Los gremios del arte y la cultura de Chile advirtieron que de aprobarse un artículo del llamado Proyecto de Reconstrucción Nacional del gobierno de José Antonio Kast la IA podría utilizar las obras de los autores chilenos sin autorización ni pago alguno. La eventual modificación al artículo 8 de la Ley de Propiedad Intelectual presente en la «megarreforma» que se discute en el Parlamento permitiría a los sistemas de Inteligencia Artificial (IA) utilizar las obras de autores chilenos sin autorización de los creadores y sin pago.
Tres claves
1).- A través de la reforma en derechos de autor el Gobierno otorga autorización a las empresas extranjeras de inteligencia artificial para poder usar el contenido que está siendo creado y financiado por otros.
2).-La Asociación Nacional de Televisión (ANATEL) de Chile subrayó que de aprobarse el artículo » se genera un daño estructural a lo que es el funcionamiento de los medios de comunicación”.
3).-Los medios, la cultura, el cine y la música no quedaron, rechazaron categóricamente esta normativa a través de un comunicado con cinco organizaciones adjuntas.
Los gremios de la cultura, el arte y los medios de Chile rechazaron la probable inclusión del artículo en cuestión por considerar que con esa reforma el Gobierno “está dando una autorización a las empresas extranjeras de inteligencia artificial para poder usar el contenido que está siendo creado y financiado por otros».
La académica de Derecho de la Universidad Andrés Bello (UNAB), Agustina Davis, analizó lo incómodo de este proyecto de ley que «instala la supuesta debilidad de nuestro sistema de propiedad intelectual».
«Chile enfrenta hoy una tensión regulatoria más profunda: cómo equilibrar la protección de los titulares de derechos con el desarrollo de una economía basada en datos y tecnología. Tensión que se ha hecho evidente en el debate reciente sobre la posibilidad de utilizar obras protegidas sin autorización para fines de minería de datos, como parte de proyectos legislativos en curso. Lo que está en juego no es solo la propiedad intelectual, sino el modelo de innovación que el país quiere adoptar», advirtió Davis.
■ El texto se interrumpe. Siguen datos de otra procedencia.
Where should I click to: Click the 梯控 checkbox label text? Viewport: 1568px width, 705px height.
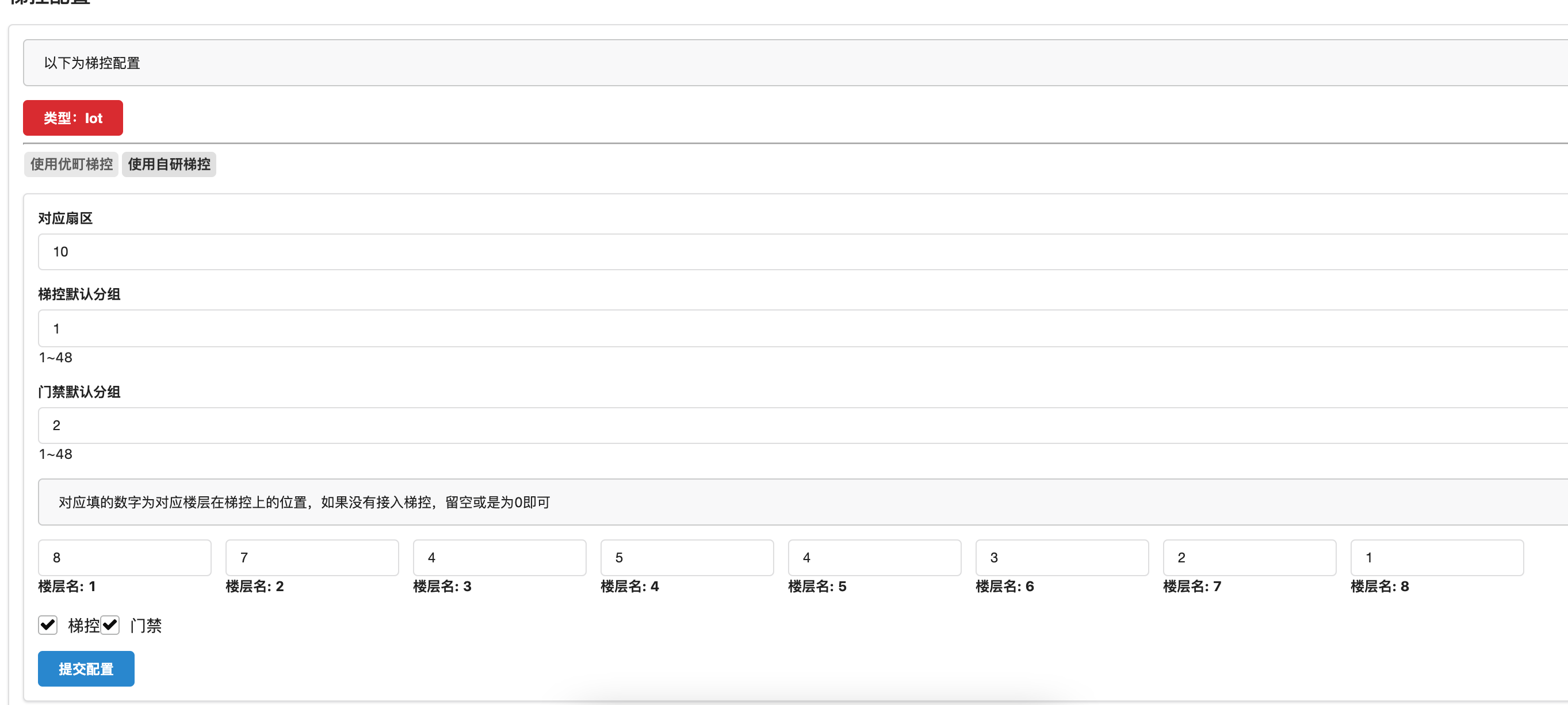tap(83, 625)
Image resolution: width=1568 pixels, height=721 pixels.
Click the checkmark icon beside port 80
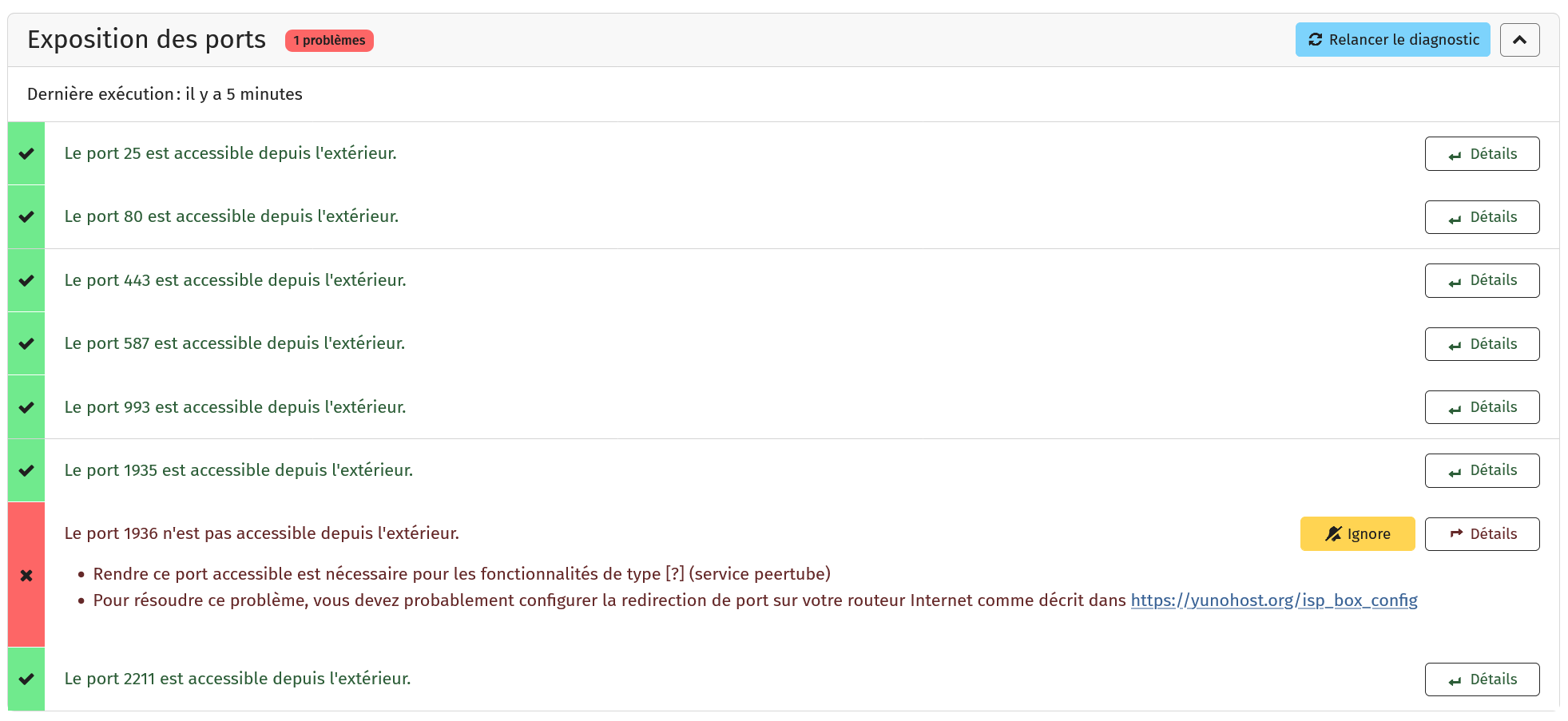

El mundo del arte, los medios, la cultura, el cine y la música no quedaron ajenos a este proyecto y rechazaron categóricamente esta normativa a través de un comunicado con cinco organizaciones adjuntas.
«La propuesta del Gobierno no solo destruye el derecho de propiedad intelectual, sino que genera más gasto público y burocracia gubernamental, con total exclusión de la participación de los titulares afectados y de la sociedad civil” advierten.
El comunicado de las entidades gremiales “las personas naturales o jurídicas que contribuyen al desarrollo del arte, la cultura y la información en Chile no necesitan de un fondo de ayuda como compensación al aprovechamiento indebido por parte de empresas de desarrollo tecnológico de sus obras protegidas».
Argumentan las organizaciones que “necesitan que Chile continúe protegiendo, respetando y amparando sus derechos, lo que constituye un medio esencial para fomentar el desarrollo de las industrias culturales y creativas”. Consideramos de gran importancia promover y potenciar las capacidades de la IA, pero ello no puede hacerse a costa de conculcar de manera tan grave el derecho de propiedad, y en específico, los derechos de propiedad intelectual ampliamente reconocidos y protegidos en nuestro ordenamiento constitucional y legal”.
Por su parte, la Sociedad Chilena de Autores e Intérpretes Musicales (SCD) también fue parte de este rechazo en contra del artículo 8 y además hizo un llamado «urgente» al Congreso a oponerse a esta normativa.
«La SCD manifiesta su más enérgico rechazo a la indicación sustitutiva presentada por el Ejecutivo el 11 de mayo de 2026, que reemplaza íntegramente el artículo 8 del Proyecto de Ley de Reconstrucción, incorporando una excepción de minería de texto y datos para el entrenamiento de sistemas de inteligencia artificial, inconstitucional y sin resguardo alguno para los titulares de derechos de propiedad intelectual», consignó la organización.
«Los derechos de los autores y los intérpretes no se negocian a cambio de fondos transitorios de dudosa administración. La SCD seguirá defendiendo, con todos los medios a su alcance, el derecho de sus socios a decidir cómo, cuándo y en qué condiciones se usan sus obras», cerró el comunicado.